Do you need this extra 0.1% of code coverage or quality? Probably yes, if you're working on a software product which controls the cooling system of a nuclear reactor. Probably not if you're working on a business application.

Also, making high quality software requires a very different approach. You can't just ask a team of developers who spent their life writing business apps to create a nearly bug-free application. High quality software requires different techniques, such as formal proof, something you certainly don't want to use in a business app, because of the extremely high cost it represents.

As I explained in one of my articles:

  • Business apps shouldn't target the quality required for life-critical software, because if those business apps fail from time to time, it just doesn't matter. I've seen bugs and downtime in websites of probably every large corporation, Amazon being the only exception. This downtime and those bugs are annoying and maybe cost the company a few thousands of dollars per month, but fixing it would be much more expensive.
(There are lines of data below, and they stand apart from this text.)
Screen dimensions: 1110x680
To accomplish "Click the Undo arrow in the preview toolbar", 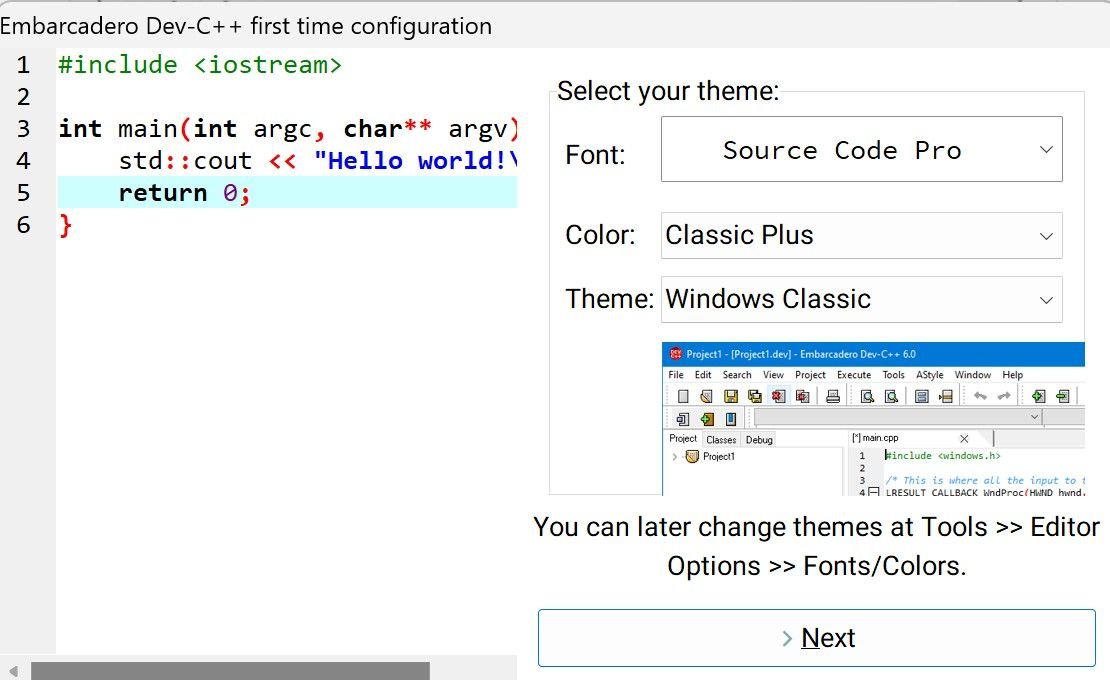I will click(x=978, y=395).
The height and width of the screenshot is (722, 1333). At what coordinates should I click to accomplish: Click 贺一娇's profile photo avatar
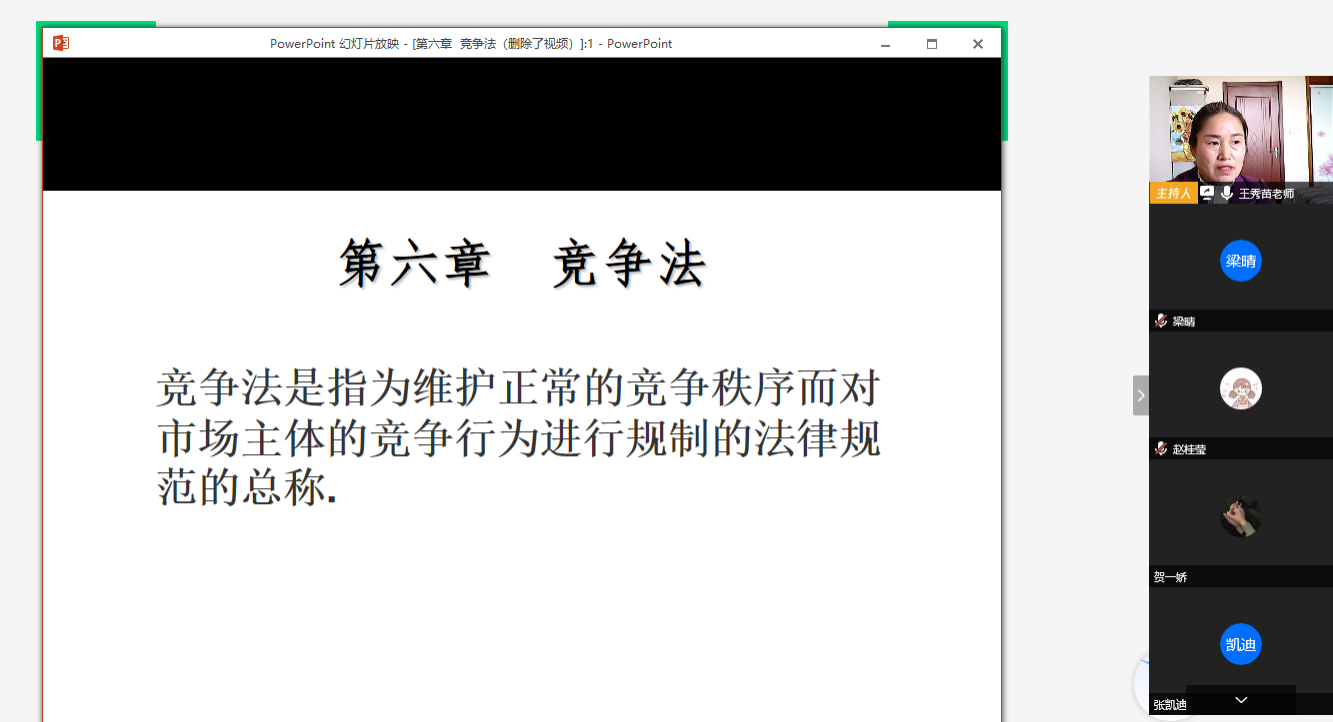pos(1240,517)

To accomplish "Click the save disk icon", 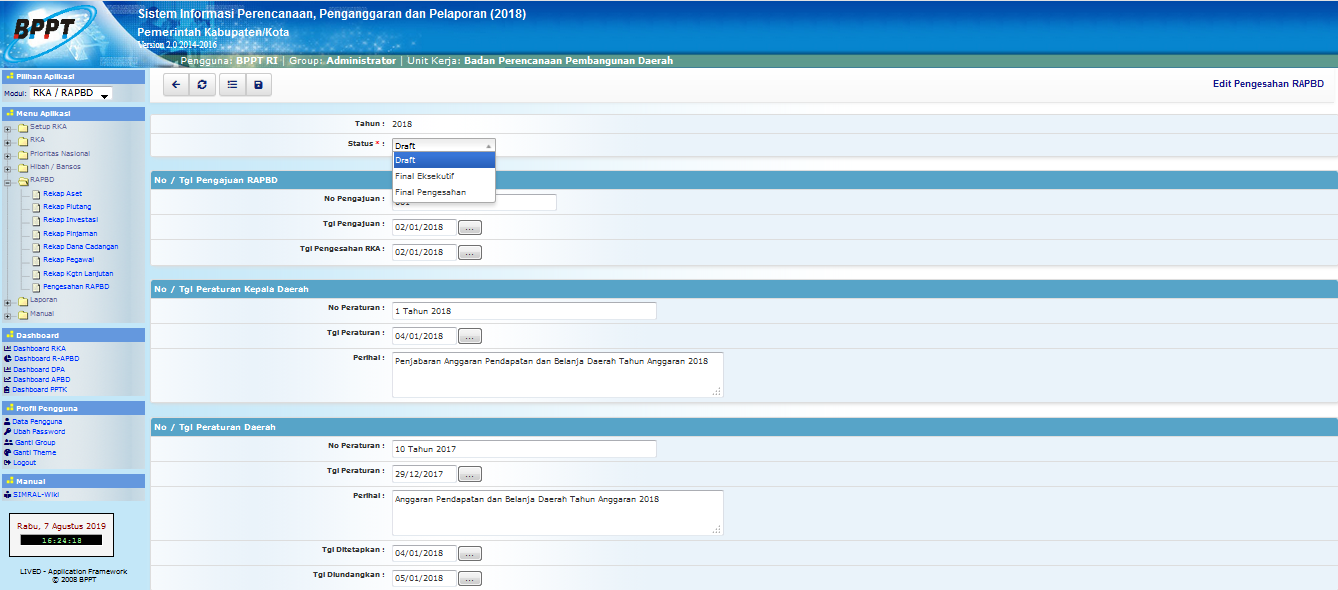I will pyautogui.click(x=258, y=85).
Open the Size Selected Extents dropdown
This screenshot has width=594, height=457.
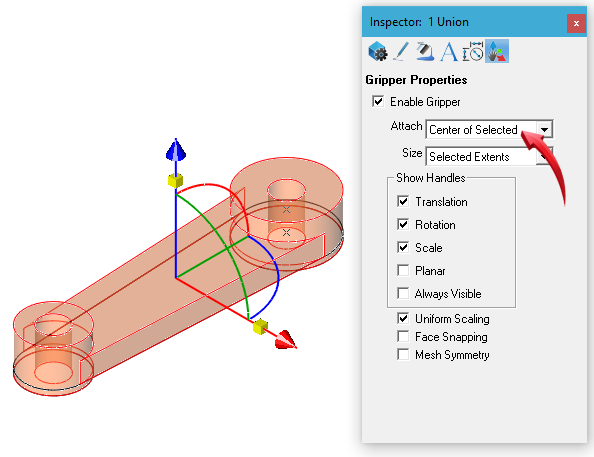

  • Cost should be the primary focus, and should be studied pragmatically. Let's imagine a bug which is affecting 5 000 customers and is so important that those customers will leave forever. Is this important? Yes? Think more. What if I say that each of those customers is paying $10 per year and that it will cost almost $100 000 to fix the bug? Bug fixing now looks much less interesting.

Now to answer your questions specifically:

why do bugs get reported even after going through so much testing? Is it our requirements issue? Our client doesn't seem happy for anything we provide? are we doing something incorrect?

Lots of things can go wrong. By testing, do you mean actual automated testing? If not, this is a huge problem on itself. Do testers understand the requirements? Do you communicate with the customer on regular basis—at least once per iteration, at best the customer representative is immediately reachable on-site by any member of your team? Are your iterations short enough? Are developers testing their own code?

Similarly to They write the right stuff article linked above, take a bug report and study why this bug appeared in the first place and why was it missed by each tester. This may give you some ideas about the gaps in your team's process.

In important point to consider: is your customer paying for bug fixes? If not, he may be encouraged to consider lots of things to be a bug. Making him pay for the time you spend on bugs will then considerably reduce the number of bug reports.

Has anyone developed any application that were totally bug free? What is the process? Why can't we deploy the application with minor bugs? Are we supposed to be perfectionist?

Me. I've written an app for myself the last weekend and haven't found any bug so far.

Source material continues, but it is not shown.